=== EXERCISE AIM ===
The required output is a copy of each line in the material below that includes "with".
* * *
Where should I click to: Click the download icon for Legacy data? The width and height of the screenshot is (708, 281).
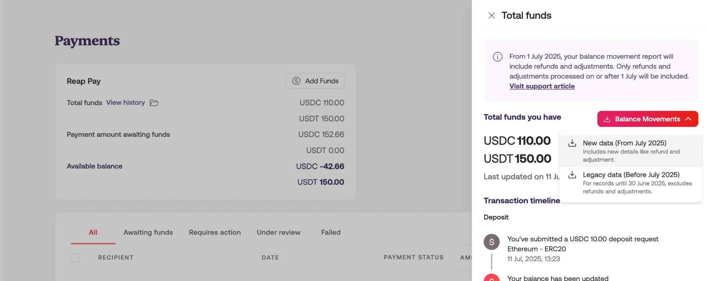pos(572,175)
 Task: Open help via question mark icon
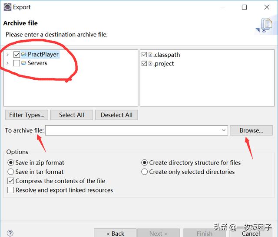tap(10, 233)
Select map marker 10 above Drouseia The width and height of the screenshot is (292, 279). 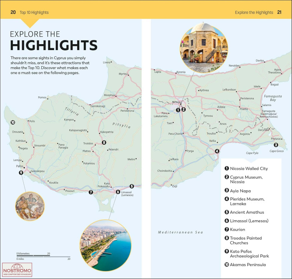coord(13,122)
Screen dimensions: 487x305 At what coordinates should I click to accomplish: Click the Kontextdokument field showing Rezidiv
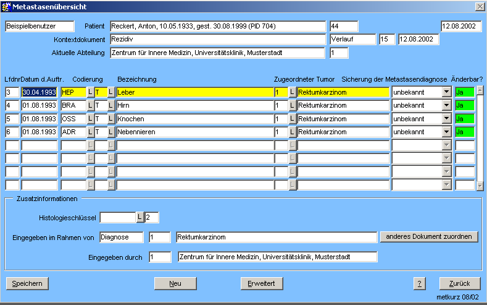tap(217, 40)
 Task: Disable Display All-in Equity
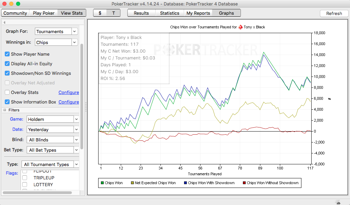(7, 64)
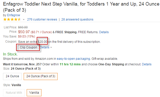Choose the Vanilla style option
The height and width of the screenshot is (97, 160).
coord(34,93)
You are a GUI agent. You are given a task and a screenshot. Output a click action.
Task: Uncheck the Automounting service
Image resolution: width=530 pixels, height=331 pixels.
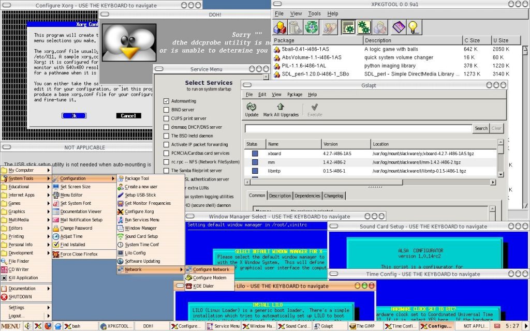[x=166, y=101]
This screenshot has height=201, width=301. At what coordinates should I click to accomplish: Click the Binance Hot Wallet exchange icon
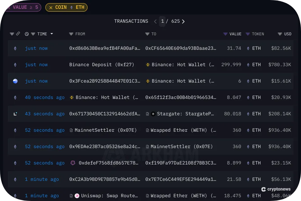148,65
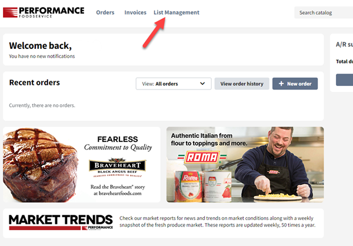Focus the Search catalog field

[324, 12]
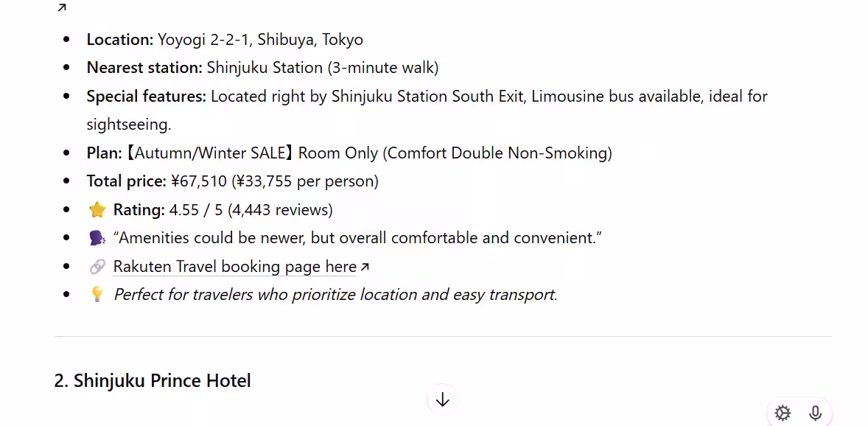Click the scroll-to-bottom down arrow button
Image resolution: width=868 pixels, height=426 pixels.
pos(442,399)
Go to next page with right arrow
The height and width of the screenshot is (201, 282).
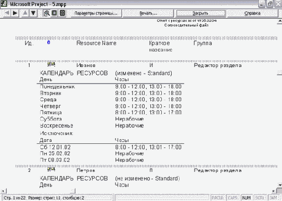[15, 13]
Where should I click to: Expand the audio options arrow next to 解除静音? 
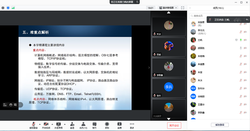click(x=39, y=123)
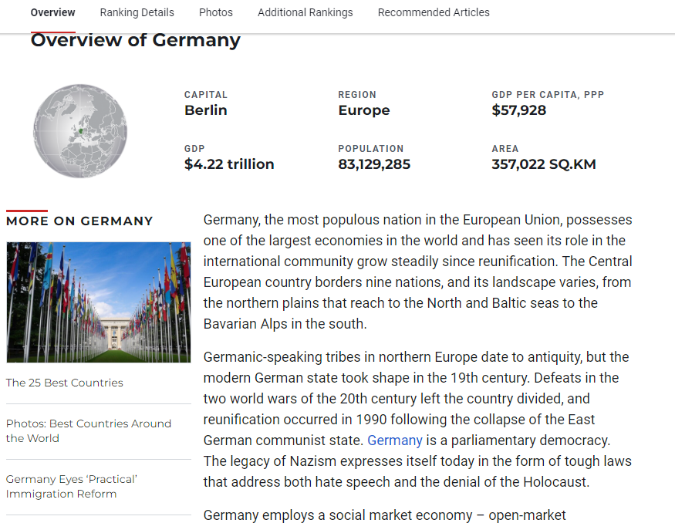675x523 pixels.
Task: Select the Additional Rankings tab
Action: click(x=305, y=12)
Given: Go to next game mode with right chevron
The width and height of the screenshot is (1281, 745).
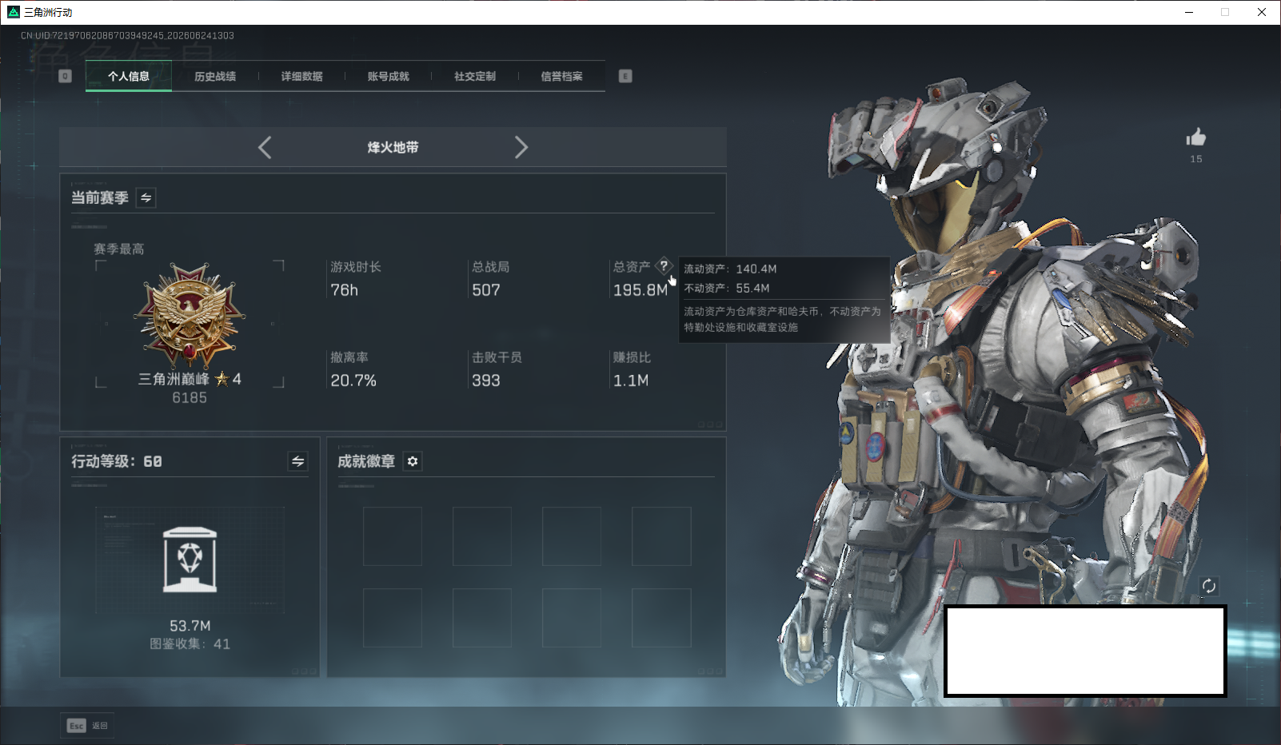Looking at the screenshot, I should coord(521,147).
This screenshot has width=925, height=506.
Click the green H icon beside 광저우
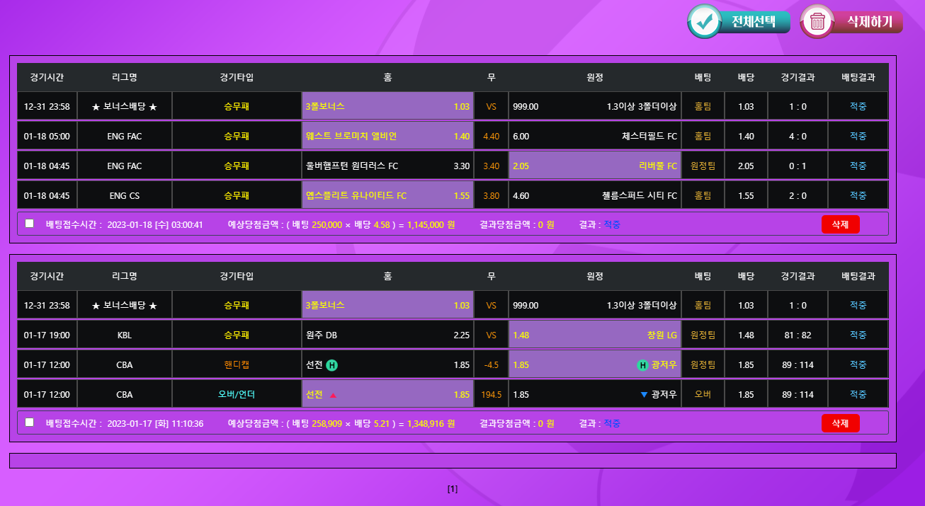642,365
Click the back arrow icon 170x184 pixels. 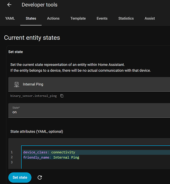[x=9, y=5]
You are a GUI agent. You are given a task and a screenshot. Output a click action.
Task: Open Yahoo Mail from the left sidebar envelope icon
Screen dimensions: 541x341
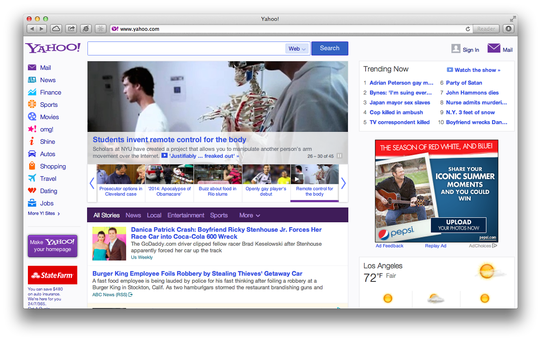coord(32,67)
* * *
=== RESPONSE FOR THIS EXERCISE ===
Go to next page with right arrow
Given: Go to next game mode with right chevron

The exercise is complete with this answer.